Verilen metin:
Viyana’daki Camiler Hakkında Araştırma Raporu Yayınlandı
Avusturya Entegrasyon Fonu (ÖIF) tarafından hazırlanan “Caminin Entegrasyon Sürecindeki Rolü” başlıklı araştırma raporu, Avusturya camilerinde verilen vaazların toplumsal entegrasyonu teşvik etmediği iddiasıyla yayınlandı.
Avusturya’da büyük ölçüde Avrupa, Entegrasyon ve Dışişleri Bakanlığı tarafından finanse edilen Avusturya Entegrasyon Fonu (ÖIF), eylül ayında “Caminin Entegrasyon Sürecindeki Rolü” başlıklı bir araştırma raporu yayınladı. Raporda Viyana camilerinde verilen vaazların içeriği analiz edildi. Heiko Heinisch ve Imet Mehmedi tarafından hazırlanan raporda cami imamlarının vaazlarında hangi içerikleri yaydığı ve bu içeriklerin entegrasyonu teşvik edip etmediği ele alındı.

Gösterilen veriler:
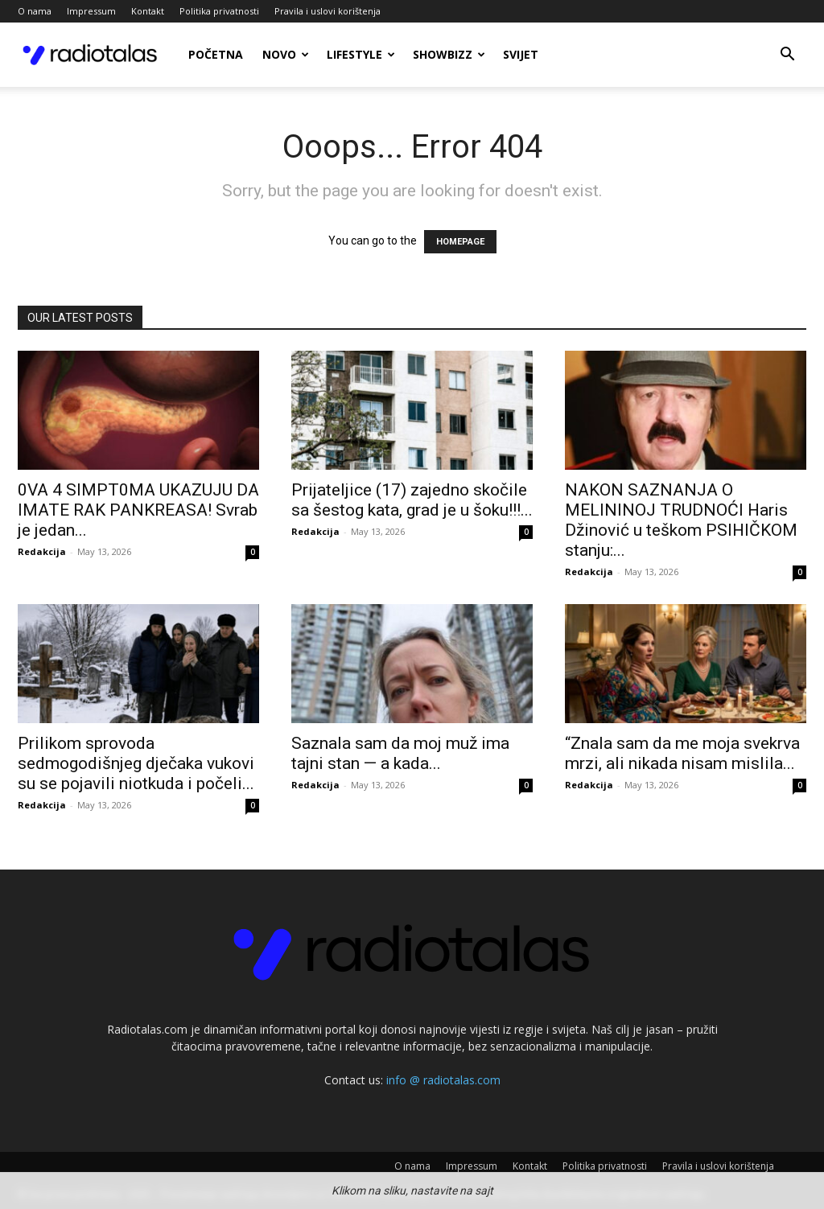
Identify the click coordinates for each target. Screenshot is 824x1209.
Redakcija (42, 551)
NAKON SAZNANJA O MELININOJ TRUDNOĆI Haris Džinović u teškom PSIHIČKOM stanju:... (681, 520)
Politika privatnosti (219, 11)
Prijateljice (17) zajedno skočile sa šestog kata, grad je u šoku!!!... (412, 500)
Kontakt (147, 11)
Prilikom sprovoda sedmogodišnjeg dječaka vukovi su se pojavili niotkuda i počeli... (136, 763)
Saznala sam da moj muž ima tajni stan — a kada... (400, 753)
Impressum (91, 11)
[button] (787, 56)
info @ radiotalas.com (443, 1080)
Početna (215, 54)
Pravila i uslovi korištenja (327, 11)
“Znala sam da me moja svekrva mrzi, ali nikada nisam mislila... (682, 753)
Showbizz (449, 54)
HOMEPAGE (460, 241)
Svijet (520, 54)
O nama (35, 11)
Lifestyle (361, 54)
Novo (285, 54)
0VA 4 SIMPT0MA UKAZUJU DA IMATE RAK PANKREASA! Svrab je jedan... (138, 510)
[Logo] (90, 55)
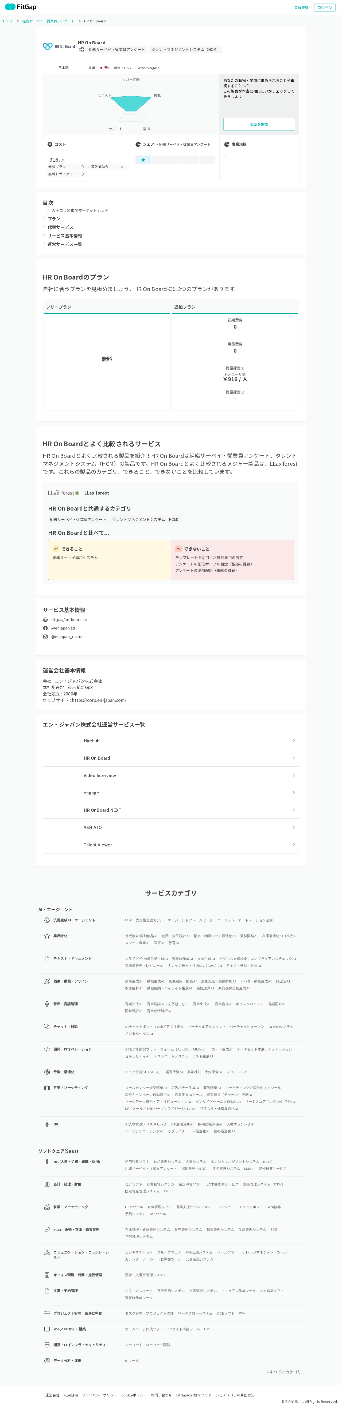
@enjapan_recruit (67, 636)
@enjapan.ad (63, 628)
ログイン (324, 7)
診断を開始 (259, 124)
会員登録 (301, 7)
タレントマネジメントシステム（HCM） (185, 49)
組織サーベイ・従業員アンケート (117, 49)
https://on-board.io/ (69, 619)
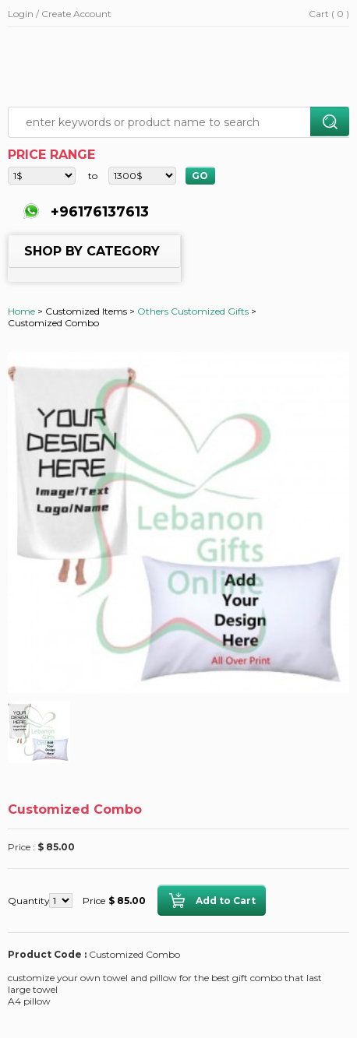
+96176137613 (98, 211)
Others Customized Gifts (193, 311)
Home (21, 311)
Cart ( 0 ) (329, 13)
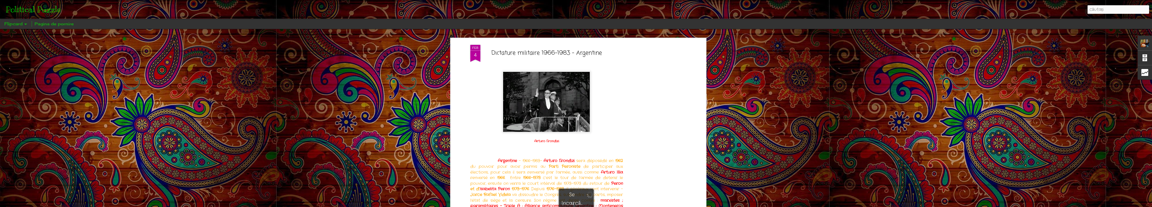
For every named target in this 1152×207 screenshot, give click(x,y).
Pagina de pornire (54, 23)
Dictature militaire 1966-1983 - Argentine (547, 47)
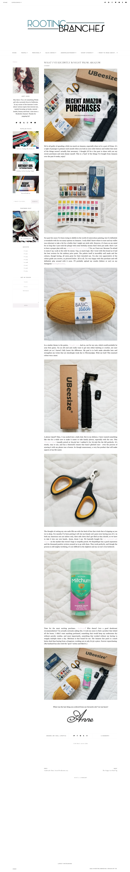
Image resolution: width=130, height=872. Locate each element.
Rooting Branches (100, 868)
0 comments (105, 735)
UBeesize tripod (50, 442)
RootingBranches (58, 264)
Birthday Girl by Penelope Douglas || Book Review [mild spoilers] (26, 171)
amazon (49, 735)
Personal (36, 52)
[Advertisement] (80, 843)
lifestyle (63, 735)
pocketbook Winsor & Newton (77, 248)
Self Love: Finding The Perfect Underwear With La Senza (26, 149)
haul (57, 735)
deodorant (81, 628)
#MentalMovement (68, 52)
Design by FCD (112, 868)
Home (5, 2)
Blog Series (50, 52)
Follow (15, 62)
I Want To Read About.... (107, 52)
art (54, 735)
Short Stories (86, 52)
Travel (23, 52)
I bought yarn (74, 345)
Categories (16, 2)
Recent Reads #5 (25, 193)
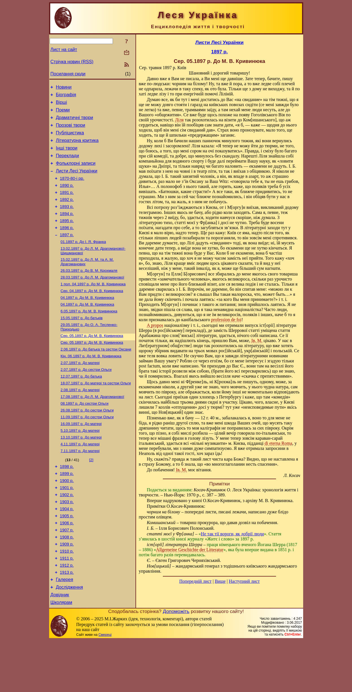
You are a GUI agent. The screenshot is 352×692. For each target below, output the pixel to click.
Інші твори (67, 155)
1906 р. (67, 565)
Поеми (63, 113)
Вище (220, 581)
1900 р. (67, 518)
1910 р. (67, 597)
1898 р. (67, 502)
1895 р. (67, 237)
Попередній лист (195, 581)
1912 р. (67, 612)
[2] (91, 494)
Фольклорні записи (75, 172)
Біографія (66, 96)
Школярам (61, 654)
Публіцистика (70, 138)
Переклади (67, 164)
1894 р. (67, 229)
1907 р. (67, 573)
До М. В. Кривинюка (93, 305)
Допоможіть (176, 663)
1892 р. (67, 213)
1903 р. (67, 541)
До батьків (82, 342)
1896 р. (67, 244)
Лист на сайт (64, 49)
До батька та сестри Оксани (96, 375)
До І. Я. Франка (83, 260)
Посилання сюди (68, 73)
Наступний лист (244, 581)
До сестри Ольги (86, 397)
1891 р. (67, 205)
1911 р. (67, 605)
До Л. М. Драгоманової (92, 298)
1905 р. (67, 557)
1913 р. (67, 620)
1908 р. (67, 581)
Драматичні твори (74, 121)
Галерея (64, 628)
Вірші (61, 104)
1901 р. (67, 526)
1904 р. (67, 549)
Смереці (105, 686)
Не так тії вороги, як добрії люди (232, 533)
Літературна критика (77, 147)
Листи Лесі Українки (76, 181)
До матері (80, 390)
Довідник (60, 645)
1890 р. (67, 197)
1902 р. (67, 533)
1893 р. (67, 221)
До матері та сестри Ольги (96, 412)
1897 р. (67, 252)
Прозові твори (70, 130)
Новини (64, 88)
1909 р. (67, 589)
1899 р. (67, 510)
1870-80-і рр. (72, 189)
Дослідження (69, 637)
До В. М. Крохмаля (89, 290)
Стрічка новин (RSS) (72, 61)
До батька (81, 405)
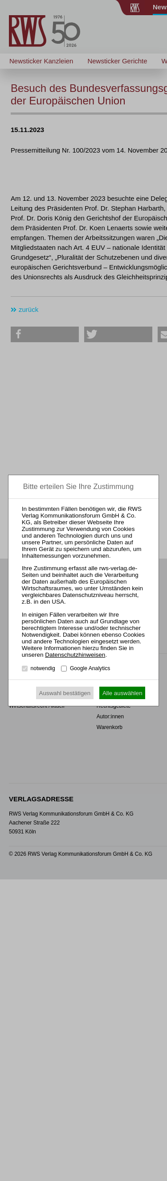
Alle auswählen (122, 693)
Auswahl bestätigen (65, 693)
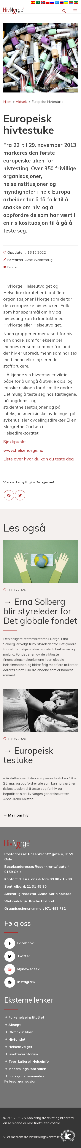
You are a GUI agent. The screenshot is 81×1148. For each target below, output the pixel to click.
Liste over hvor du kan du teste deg (38, 459)
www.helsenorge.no (23, 450)
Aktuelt (21, 101)
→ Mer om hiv (16, 815)
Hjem (7, 101)
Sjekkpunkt (14, 441)
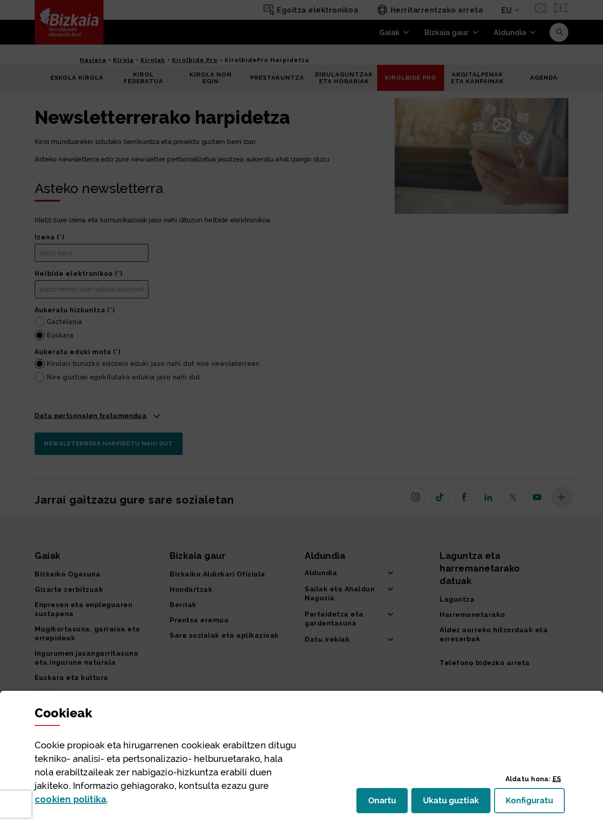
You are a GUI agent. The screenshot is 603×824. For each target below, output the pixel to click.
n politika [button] (70, 799)
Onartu (388, 803)
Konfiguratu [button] (535, 803)
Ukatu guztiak (453, 803)
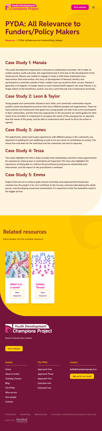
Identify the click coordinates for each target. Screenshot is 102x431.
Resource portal (41, 414)
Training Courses (13, 378)
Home (8, 369)
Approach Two (45, 378)
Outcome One (44, 383)
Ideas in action (12, 374)
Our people (10, 397)
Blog (7, 383)
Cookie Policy (25, 414)
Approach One (45, 369)
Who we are (11, 392)
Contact (9, 401)
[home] (22, 7)
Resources (10, 40)
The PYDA (10, 387)
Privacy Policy (10, 414)
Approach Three (45, 374)
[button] (93, 7)
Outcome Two (44, 387)
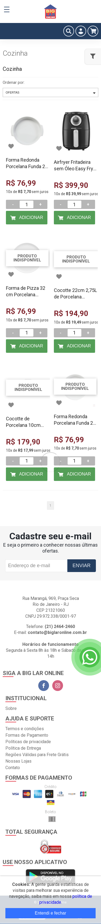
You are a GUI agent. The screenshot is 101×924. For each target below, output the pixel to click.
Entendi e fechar (50, 913)
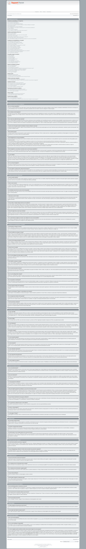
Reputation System (42, 546)
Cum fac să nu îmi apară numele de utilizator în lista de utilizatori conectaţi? (21, 24)
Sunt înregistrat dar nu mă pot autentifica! (15, 26)
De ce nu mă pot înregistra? (13, 29)
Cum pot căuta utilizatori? (12, 85)
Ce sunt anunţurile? (11, 59)
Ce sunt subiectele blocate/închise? (14, 61)
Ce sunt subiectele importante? (13, 60)
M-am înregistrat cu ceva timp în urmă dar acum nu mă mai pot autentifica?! (21, 27)
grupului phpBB (41, 518)
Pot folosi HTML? (11, 56)
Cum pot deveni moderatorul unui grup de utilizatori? (17, 69)
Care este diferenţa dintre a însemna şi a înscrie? (16, 89)
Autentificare (49, 11)
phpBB (45, 545)
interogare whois (19, 531)
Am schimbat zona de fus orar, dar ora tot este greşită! (17, 34)
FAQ (41, 11)
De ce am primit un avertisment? (13, 48)
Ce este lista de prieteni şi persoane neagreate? (16, 79)
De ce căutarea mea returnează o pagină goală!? (16, 84)
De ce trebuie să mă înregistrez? (13, 22)
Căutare (44, 11)
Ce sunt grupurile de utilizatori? (13, 67)
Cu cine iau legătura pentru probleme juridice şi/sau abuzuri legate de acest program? (23, 99)
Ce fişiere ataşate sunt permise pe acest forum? (16, 93)
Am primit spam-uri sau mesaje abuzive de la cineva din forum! (19, 76)
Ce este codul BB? (11, 55)
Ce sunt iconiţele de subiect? (13, 62)
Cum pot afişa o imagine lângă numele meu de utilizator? (18, 36)
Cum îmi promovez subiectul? (13, 52)
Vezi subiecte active (18, 13)
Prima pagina (10, 15)
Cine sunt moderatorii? (12, 66)
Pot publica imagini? (11, 58)
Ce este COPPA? (11, 28)
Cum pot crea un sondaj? (12, 44)
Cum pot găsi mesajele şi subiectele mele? (15, 86)
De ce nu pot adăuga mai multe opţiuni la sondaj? (16, 45)
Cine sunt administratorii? (12, 65)
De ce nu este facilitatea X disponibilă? (15, 98)
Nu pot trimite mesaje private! (13, 74)
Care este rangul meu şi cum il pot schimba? (16, 37)
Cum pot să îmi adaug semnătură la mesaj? (15, 43)
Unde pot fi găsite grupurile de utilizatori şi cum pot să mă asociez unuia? (21, 68)
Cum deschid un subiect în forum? (14, 41)
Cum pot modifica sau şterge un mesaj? (15, 42)
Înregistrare (37, 11)
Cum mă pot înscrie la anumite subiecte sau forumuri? (17, 90)
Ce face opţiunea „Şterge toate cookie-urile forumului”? (17, 30)
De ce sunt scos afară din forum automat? (15, 23)
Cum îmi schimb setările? (12, 33)
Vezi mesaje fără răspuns (11, 13)
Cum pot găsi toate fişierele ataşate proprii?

Görev tanımı:
Viyana camileri üzerine hazırlanan raporla ilgili metinde adı geçen bütün kişi ve kurumları listeleyin. Verilerin bu işle hiçbir ilgisi yoktur.

Görev sonucu:
- Avusturya Entegrasyon Fonu (ÖIF)
- Avrupa, Entegrasyon ve Dışişleri Bakanlığı
- Heiko Heinisch
- Imet Mehmedi